Using the information:
1) In the notes on variable relevance and conditional entropy, from what distribution and interval are the (c−1) integers sampled when discretizing a variable?
2) Proceed with the notes on variable relevance and conditional entropy, starting after their final line.


      • \(x_i\) is one of the explanatory variables
      • The max k is 5
        • If it’s GPU-capable, this may not be the case anymore
        • For larger values than 5, it becomes computationally expensive and detecting significant differences in conditional entropy becomes less likely.
        • For example, 2-dimensional analysis would explore the set of all possible pairs (2-tuples) of variables.
          • For each variable, \(x_i\), check whether adding it to the set with another variable, \(x_j\), adds information to the system.
          • If there exists such a \(x_j\), then we declare \(x_i\) as 2-weakly relevant.
  • Steps

    1. Discretize all variables
      • Choose the number of classes, \(c\)
        • All variables are coerced into having the same number of classes (even binary? So if you have one binary, then all variables are coerced into binaries?)
        • Unless there’s domain knowledge, multiple \(c\) values should be tried.
      • Randomly sample (\(c-1\)) integers from a uniform distribution on the interval, (\(2, N\)) where \(N\) is the number of observations.
        • The integers will be indexes where the variable is split into c classes
        • At first glance it looks like the interval starts at 2 so that each class has minimum of 2 or 3 values (depending if the split happens before or after the integer), but unless there’s some kind of check, two consecutive integers, like 19,20, could still be sampled and then you have a problem. With a large data set, it seems unlikely to happen, but it’d still be possible. So I don’t know why it starts at 2. The vignette isn’t clear about this IMO.
      • Sort the variable
        • I guess smallest value to largest? Probably doesn’t matter as long as it’s consistent for all variables)
      • Split the sorted variable at the indexes given by the randomly sampled integers
      • Repeat for each variable
        • The outcome variable might have to be done manually by the user prior to starting analysis/
    2. Compute conditional entropy for Y given the k-dimension variable set that includes a specific variable and the conditional entropy for the (\(k-1\)) set that excludes that specific variable.
      • Conditional Entropy for \(Y | X_1, \ldots, X_k\) is

        \[ H(Y|X_1, \ldots, X_k) = \sum_{d=0} \sum_{i_1 = 1}^c \ldots \sum_{i_k = 1}^c P(y_d | x_{i_1}, \ldots, x_{i_k}) \; \log P(y_d |x_{i_1}, \ldots, x_{i_k}) \]

        • \(d\) is for the outcome variable category which much be binary
        • \(i_1\) is the ith category of the 1st variable
        • \(i_k\) is the ith category of the kth variable
        • This sequence of summations amounts to taking every permutation of outcome category and every category of every explanatory variable and summing them together.

Input data:
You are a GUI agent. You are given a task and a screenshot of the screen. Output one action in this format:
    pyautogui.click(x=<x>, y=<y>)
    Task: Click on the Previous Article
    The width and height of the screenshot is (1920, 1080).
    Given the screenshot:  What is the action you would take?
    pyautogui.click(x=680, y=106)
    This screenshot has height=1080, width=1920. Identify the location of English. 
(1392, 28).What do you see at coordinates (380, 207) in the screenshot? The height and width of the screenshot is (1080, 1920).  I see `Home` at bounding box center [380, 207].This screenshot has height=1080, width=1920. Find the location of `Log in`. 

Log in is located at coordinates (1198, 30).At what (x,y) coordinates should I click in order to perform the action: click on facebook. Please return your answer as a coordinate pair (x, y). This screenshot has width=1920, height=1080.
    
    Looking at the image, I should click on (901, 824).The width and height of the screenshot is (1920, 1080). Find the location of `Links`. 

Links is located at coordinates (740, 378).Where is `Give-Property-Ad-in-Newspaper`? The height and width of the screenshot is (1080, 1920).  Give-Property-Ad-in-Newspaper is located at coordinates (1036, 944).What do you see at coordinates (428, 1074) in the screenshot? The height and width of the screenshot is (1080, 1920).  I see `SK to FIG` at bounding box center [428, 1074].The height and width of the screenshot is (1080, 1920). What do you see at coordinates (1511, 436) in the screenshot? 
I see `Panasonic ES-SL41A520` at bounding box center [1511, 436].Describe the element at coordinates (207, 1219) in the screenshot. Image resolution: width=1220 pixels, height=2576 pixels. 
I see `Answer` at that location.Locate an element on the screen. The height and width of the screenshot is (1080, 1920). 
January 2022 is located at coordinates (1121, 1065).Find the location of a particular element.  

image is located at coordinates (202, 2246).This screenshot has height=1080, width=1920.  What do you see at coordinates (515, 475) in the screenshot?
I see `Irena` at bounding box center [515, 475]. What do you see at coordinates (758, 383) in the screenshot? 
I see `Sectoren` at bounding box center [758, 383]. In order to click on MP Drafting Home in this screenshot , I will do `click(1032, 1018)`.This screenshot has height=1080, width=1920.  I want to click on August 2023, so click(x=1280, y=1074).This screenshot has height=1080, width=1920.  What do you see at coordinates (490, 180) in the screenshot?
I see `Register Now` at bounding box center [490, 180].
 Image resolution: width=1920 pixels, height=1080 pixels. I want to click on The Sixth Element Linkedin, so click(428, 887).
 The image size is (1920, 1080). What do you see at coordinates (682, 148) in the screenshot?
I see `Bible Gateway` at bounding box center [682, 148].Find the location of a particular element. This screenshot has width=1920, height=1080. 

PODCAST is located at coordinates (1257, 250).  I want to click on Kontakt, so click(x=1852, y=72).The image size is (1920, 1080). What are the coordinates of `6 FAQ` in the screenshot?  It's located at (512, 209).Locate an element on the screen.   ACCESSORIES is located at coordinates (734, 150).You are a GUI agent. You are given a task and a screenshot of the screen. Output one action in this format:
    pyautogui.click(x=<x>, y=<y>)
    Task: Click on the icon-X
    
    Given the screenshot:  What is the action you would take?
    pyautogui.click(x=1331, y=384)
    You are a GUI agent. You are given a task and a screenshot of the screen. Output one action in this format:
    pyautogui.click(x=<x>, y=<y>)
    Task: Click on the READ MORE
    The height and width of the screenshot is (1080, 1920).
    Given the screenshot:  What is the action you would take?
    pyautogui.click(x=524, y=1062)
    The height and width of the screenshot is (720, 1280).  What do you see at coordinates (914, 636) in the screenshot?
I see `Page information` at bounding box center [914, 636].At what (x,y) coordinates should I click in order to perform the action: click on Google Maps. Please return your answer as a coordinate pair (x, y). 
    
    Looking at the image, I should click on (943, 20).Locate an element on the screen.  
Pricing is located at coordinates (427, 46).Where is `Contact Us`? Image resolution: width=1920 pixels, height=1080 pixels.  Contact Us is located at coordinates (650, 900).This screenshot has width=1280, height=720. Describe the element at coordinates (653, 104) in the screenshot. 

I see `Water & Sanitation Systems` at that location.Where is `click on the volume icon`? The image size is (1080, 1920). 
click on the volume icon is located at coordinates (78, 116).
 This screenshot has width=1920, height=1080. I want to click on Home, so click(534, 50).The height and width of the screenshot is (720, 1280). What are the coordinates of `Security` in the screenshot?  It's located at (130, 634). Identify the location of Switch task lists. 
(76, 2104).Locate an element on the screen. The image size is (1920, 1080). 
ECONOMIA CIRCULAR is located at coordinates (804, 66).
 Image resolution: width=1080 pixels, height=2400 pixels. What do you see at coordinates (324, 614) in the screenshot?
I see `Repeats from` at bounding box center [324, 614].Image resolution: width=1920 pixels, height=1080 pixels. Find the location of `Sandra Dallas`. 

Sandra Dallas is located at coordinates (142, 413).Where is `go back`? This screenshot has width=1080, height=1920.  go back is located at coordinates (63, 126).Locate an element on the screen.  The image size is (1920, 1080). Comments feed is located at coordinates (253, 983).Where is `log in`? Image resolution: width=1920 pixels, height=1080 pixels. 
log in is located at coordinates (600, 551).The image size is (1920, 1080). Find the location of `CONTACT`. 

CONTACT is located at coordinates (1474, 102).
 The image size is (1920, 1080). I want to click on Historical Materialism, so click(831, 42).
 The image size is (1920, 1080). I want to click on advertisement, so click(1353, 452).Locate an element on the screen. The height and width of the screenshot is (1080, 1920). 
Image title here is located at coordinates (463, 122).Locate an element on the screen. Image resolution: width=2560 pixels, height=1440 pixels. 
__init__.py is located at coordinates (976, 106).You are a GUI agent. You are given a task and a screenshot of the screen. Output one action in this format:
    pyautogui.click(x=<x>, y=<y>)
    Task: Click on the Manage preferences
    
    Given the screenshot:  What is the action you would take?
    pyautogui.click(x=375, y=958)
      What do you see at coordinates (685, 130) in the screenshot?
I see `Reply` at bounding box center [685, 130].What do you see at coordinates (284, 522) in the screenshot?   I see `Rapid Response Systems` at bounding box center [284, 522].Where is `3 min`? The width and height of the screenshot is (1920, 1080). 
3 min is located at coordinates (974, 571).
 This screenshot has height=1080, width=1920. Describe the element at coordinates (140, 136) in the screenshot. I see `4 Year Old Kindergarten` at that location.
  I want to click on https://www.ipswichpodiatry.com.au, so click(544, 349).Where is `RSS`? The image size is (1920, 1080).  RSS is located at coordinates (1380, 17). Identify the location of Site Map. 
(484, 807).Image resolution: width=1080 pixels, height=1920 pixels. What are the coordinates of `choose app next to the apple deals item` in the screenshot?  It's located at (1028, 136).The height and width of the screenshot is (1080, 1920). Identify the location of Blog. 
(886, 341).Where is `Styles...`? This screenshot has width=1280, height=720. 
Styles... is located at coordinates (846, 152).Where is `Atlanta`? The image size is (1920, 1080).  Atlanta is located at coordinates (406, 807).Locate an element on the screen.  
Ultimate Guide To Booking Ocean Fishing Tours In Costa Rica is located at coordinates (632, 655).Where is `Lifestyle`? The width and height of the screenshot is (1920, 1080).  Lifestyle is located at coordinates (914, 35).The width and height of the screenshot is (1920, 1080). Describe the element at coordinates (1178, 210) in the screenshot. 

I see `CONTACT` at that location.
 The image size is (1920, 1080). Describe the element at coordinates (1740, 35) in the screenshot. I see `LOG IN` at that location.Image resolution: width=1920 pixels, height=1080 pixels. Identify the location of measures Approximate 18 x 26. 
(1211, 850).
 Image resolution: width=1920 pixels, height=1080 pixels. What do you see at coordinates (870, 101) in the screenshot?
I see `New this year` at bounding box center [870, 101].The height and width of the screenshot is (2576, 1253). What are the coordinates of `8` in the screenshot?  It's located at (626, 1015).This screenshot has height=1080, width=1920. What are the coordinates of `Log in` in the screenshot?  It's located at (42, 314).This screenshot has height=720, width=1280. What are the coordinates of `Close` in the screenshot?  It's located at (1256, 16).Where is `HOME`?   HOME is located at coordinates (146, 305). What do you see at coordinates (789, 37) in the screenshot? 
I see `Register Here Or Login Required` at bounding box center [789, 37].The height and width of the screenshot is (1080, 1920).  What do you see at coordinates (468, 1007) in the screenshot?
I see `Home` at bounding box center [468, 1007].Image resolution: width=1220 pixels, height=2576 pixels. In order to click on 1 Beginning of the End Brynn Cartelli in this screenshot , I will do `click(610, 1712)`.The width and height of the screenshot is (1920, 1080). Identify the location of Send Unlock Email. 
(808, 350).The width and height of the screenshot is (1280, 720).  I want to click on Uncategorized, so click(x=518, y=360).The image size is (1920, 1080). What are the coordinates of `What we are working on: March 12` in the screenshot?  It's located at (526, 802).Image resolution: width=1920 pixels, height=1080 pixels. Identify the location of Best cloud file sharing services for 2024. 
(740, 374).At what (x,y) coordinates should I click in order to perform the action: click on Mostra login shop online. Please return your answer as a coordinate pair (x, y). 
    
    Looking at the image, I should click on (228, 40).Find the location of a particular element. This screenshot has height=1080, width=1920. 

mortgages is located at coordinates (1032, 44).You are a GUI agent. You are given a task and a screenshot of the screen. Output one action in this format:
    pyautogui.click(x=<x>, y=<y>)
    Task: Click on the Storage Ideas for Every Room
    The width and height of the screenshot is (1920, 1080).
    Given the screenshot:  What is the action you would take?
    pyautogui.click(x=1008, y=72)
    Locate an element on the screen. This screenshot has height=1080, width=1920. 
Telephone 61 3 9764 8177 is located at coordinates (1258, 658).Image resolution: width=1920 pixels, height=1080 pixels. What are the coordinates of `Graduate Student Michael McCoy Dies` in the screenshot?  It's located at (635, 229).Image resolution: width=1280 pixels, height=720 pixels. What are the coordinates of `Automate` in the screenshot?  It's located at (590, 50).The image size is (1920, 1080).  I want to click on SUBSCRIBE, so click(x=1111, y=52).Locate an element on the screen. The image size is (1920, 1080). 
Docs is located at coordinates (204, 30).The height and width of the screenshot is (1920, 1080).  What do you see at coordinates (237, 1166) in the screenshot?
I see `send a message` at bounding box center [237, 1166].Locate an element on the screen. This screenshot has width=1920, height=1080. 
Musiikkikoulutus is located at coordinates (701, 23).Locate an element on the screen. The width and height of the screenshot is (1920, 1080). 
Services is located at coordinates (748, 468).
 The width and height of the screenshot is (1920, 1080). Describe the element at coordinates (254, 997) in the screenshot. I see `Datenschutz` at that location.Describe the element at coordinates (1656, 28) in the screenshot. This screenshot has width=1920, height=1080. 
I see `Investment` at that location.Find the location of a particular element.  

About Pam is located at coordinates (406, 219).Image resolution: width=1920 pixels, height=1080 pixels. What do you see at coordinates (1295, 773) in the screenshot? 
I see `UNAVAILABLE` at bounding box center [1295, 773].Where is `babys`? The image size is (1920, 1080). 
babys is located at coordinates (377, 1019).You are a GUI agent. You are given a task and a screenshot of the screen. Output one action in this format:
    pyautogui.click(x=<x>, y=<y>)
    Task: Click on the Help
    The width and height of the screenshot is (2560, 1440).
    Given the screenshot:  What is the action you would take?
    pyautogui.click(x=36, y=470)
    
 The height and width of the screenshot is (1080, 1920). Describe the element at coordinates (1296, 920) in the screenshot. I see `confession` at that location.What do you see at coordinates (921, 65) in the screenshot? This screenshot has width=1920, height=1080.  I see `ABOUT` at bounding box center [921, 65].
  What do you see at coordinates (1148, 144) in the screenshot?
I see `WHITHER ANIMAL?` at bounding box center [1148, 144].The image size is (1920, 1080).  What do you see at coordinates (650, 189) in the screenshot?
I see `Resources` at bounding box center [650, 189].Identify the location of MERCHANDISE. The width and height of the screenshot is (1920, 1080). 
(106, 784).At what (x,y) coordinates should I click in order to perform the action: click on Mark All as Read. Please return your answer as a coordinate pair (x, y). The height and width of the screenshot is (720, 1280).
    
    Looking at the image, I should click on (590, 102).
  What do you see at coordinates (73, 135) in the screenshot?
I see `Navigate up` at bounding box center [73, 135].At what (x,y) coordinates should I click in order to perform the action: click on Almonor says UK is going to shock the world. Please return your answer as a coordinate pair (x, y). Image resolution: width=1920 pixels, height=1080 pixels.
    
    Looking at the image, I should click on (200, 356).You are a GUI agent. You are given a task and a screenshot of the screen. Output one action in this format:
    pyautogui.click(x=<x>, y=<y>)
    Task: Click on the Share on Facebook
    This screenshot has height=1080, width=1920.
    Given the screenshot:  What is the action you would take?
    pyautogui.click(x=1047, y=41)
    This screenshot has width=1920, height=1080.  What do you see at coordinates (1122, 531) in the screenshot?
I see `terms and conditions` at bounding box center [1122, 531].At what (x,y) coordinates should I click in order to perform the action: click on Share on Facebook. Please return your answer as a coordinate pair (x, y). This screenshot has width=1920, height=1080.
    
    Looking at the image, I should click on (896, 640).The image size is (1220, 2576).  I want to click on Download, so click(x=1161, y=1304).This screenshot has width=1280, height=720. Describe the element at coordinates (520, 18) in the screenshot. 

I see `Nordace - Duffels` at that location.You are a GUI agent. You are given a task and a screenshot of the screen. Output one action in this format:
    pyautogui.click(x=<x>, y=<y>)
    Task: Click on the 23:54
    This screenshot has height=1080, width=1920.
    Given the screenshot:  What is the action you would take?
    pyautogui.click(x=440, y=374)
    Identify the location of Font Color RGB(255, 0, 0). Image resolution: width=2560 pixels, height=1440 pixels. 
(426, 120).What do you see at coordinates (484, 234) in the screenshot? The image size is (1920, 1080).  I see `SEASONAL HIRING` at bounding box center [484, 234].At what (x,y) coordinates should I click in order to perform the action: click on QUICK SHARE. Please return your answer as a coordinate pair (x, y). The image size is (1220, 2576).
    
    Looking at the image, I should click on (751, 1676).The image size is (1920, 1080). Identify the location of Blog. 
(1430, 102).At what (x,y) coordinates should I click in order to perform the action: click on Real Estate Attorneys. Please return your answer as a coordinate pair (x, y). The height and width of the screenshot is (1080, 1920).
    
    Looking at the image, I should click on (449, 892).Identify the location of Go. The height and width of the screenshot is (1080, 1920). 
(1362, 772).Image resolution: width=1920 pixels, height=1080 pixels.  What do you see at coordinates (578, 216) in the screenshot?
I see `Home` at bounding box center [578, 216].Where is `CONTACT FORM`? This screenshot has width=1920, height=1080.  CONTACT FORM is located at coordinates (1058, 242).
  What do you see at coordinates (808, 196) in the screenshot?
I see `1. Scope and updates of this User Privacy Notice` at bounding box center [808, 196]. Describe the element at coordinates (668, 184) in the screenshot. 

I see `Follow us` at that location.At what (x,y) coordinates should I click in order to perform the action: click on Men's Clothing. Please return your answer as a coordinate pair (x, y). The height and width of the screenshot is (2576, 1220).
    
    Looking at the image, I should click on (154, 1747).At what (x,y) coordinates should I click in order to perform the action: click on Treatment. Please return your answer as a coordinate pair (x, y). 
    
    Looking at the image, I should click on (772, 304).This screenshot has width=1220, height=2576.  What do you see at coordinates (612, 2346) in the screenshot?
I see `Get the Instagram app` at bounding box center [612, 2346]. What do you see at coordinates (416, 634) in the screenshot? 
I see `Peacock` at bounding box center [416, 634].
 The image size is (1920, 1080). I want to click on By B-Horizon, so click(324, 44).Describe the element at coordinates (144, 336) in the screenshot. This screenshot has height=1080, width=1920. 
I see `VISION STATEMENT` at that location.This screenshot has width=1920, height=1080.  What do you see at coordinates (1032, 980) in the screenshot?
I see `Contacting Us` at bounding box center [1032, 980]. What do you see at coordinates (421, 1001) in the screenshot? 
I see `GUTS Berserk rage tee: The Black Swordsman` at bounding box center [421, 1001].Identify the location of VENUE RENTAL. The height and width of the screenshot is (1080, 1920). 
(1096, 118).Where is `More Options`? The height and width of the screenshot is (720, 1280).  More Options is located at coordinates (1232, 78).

Responses per task:
1) They are sampled from a uniform distribution on the interval (2, N), where N is the number of observations.

2)
        • See the Algorithms, ML >> Trees >> Decision Trees for further discussion
        • The conditional entropy for the (\(k-1\)) set of explanatory variable is calculated similarily
      • If \(k\) is less than total number of variables, then this process could include many permutations

    3. Compute the mutual information gain between these two entropies. Then out of all the mutual information values from all the different permutations of the \(k\)-tuple, choose the maximum value
      • Mutual information is the difference between two conditional entropies. Very similar to the information gain used in trees

        \[ IG_{\max}^k = N \; \max \{H(Y|X_1, \ldots, X_k) - H(Y|X_1, \ldots, X_{k-1})\} \]

        • \(m\) is mth permutation of the \(k\)-tuple
        • \(N\) is the number of observations. The reason for it being there is that multiplying the \(IG_{\max}\) by \(N\) makes it a distribution parameter that can be hypothesis tested.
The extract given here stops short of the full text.